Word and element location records
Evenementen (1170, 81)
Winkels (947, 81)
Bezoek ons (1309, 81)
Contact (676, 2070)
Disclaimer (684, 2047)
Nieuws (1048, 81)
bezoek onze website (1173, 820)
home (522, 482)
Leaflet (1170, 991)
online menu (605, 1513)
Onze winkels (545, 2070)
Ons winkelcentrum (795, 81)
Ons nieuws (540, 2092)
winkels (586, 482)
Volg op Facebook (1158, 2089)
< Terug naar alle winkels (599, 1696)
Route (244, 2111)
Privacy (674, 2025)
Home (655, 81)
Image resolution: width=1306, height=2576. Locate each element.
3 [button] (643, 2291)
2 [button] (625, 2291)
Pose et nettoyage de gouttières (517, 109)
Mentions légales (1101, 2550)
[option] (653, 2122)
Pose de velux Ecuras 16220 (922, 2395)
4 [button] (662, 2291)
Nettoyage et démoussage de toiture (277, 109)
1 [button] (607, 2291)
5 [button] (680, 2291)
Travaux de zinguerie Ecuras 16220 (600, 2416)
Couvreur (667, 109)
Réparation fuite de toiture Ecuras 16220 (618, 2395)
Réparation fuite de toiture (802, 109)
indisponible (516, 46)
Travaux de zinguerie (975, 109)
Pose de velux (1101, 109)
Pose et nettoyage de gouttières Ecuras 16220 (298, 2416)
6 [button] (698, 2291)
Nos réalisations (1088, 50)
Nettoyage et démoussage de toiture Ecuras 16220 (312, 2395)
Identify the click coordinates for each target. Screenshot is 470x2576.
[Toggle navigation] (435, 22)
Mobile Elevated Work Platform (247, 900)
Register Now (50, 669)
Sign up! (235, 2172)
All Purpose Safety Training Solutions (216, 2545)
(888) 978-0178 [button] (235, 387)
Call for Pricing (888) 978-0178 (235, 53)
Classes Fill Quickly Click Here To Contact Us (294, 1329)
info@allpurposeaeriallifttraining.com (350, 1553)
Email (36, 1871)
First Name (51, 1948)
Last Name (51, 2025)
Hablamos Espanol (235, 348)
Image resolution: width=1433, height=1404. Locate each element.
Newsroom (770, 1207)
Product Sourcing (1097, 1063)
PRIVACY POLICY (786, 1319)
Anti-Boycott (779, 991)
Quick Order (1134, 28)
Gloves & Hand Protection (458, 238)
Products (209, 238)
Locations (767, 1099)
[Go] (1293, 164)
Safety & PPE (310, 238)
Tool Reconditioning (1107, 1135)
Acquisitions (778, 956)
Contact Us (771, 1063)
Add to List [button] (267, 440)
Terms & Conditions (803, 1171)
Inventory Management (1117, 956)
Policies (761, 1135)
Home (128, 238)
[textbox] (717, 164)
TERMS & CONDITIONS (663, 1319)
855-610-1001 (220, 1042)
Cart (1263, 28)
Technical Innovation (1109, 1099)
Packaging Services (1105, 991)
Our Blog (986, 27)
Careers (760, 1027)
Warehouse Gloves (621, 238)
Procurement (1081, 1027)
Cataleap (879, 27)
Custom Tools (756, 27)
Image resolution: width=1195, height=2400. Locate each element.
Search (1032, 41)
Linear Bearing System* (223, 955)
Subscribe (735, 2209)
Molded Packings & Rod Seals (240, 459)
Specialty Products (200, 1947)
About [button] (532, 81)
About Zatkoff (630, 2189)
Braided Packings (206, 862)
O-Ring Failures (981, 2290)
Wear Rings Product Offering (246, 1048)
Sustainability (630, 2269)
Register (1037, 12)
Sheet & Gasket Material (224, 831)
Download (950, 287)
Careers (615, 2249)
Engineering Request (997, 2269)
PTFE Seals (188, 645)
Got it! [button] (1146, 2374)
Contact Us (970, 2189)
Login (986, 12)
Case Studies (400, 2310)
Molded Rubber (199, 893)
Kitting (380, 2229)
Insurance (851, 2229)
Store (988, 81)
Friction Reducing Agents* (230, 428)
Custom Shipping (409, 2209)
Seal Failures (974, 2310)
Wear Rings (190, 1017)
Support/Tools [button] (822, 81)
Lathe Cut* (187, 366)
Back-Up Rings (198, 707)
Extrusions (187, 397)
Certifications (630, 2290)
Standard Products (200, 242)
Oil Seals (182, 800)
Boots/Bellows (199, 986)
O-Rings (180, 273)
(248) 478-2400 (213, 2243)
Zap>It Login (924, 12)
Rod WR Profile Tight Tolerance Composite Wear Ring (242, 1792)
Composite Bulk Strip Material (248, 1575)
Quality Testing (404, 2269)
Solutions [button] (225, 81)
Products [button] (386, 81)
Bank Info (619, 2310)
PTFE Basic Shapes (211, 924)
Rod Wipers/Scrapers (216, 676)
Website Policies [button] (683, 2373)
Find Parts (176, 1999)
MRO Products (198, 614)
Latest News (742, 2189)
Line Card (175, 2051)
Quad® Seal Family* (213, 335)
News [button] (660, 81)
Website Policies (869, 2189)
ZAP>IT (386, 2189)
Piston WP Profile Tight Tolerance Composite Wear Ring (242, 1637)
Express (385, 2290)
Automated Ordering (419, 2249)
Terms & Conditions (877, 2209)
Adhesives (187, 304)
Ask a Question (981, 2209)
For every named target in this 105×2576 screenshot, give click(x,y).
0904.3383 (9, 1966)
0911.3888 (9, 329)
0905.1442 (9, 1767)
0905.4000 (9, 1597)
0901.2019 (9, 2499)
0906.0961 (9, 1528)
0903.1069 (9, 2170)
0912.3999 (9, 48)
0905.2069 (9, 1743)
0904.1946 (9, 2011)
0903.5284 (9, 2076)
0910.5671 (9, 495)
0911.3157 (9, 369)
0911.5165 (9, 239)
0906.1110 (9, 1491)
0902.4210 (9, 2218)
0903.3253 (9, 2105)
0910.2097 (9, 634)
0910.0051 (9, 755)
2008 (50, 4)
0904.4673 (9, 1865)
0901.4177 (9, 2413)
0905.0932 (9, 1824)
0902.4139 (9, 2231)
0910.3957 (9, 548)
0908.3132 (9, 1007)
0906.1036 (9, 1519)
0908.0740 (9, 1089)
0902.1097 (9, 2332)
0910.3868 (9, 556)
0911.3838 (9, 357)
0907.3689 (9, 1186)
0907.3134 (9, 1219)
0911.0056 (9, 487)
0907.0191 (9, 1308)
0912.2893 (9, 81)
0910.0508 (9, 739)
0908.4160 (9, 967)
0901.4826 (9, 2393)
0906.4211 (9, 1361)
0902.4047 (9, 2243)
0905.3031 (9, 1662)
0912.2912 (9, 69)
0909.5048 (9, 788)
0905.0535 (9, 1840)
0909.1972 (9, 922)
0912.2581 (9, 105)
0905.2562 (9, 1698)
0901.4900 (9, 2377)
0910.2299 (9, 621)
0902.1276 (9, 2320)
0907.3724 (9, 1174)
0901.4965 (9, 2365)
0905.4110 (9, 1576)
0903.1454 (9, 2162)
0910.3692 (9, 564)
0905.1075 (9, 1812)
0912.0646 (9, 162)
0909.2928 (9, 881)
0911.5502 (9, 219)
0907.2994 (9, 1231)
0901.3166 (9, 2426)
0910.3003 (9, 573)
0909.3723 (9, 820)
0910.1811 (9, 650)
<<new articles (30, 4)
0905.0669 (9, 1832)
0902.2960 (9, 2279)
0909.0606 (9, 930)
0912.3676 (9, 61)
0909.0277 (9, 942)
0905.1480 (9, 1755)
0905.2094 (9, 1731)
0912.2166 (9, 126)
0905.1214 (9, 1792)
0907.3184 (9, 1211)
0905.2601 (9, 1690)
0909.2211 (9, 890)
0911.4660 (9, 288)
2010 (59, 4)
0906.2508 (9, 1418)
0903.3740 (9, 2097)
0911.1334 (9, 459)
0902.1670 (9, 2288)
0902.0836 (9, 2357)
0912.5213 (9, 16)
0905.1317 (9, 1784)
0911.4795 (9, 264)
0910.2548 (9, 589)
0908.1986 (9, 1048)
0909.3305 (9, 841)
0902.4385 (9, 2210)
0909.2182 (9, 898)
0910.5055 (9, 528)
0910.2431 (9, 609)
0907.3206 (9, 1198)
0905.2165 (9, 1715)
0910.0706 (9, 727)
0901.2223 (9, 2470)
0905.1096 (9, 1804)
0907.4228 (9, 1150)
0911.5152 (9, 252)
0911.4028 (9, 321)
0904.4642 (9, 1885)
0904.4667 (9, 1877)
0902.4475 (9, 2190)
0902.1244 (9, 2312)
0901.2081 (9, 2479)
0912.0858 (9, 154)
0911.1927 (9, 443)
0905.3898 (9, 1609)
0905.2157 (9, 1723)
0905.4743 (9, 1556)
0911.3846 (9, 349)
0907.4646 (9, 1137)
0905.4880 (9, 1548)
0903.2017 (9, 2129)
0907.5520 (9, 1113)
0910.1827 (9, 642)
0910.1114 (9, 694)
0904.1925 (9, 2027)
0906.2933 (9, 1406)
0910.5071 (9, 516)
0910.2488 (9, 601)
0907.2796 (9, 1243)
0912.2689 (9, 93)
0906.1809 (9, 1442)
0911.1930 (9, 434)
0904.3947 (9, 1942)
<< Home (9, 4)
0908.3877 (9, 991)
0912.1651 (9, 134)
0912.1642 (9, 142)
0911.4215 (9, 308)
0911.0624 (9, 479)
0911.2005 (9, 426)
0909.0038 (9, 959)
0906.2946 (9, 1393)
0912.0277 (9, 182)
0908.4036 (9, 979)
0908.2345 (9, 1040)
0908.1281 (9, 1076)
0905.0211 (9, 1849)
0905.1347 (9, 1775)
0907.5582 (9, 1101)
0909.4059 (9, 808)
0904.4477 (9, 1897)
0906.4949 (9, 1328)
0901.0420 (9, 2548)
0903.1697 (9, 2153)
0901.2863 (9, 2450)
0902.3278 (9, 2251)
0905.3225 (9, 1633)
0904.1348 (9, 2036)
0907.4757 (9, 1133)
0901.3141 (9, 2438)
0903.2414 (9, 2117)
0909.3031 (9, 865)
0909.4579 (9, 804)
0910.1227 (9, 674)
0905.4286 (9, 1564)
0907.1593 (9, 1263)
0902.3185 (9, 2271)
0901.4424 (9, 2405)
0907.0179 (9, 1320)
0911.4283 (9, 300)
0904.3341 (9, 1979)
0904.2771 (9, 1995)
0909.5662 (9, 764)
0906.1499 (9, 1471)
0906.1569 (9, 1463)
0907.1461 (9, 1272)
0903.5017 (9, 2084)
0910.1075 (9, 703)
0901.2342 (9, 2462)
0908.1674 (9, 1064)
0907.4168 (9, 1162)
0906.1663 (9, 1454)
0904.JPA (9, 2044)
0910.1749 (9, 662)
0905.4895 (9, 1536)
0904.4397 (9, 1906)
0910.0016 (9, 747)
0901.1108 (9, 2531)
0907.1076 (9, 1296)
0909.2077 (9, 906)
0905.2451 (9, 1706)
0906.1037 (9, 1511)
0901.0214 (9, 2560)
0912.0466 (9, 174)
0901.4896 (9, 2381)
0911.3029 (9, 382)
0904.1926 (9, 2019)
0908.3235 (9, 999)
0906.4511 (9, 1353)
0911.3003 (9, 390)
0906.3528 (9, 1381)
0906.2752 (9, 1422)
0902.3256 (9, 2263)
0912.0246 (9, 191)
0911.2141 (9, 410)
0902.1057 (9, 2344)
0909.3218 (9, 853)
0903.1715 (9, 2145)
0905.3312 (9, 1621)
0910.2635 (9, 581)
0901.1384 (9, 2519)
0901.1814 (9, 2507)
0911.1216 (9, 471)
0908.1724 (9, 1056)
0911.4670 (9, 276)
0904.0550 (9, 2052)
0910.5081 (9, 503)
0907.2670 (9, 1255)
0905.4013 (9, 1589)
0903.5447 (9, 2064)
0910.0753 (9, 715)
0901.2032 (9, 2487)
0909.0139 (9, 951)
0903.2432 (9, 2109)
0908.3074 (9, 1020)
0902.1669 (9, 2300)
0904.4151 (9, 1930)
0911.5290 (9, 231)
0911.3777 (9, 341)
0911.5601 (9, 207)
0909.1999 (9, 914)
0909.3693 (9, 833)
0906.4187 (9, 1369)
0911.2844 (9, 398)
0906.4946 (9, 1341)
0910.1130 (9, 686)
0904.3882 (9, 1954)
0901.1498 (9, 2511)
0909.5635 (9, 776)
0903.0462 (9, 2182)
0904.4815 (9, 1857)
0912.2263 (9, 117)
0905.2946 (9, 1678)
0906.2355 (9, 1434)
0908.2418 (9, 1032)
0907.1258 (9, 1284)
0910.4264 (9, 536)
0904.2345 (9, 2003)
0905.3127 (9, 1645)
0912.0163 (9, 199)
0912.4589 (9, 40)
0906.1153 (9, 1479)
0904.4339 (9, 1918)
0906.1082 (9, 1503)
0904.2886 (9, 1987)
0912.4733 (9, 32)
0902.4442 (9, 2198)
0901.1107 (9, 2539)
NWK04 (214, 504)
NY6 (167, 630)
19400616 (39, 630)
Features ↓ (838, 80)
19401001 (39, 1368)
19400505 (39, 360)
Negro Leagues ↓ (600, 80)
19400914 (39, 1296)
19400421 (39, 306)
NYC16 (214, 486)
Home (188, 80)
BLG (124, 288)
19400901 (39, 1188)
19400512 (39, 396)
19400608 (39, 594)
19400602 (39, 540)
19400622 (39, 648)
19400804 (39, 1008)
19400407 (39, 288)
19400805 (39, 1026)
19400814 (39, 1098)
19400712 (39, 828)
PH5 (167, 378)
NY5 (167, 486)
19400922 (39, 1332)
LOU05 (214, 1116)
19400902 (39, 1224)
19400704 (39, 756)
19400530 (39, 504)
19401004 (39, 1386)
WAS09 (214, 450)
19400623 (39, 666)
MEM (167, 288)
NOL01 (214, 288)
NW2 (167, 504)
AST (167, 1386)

**WHAT THE EXERCISE ASKS:**
Count the lines in the items above that contain the string "Contact". Reply with the number only.

**THE RESPONSE:**
4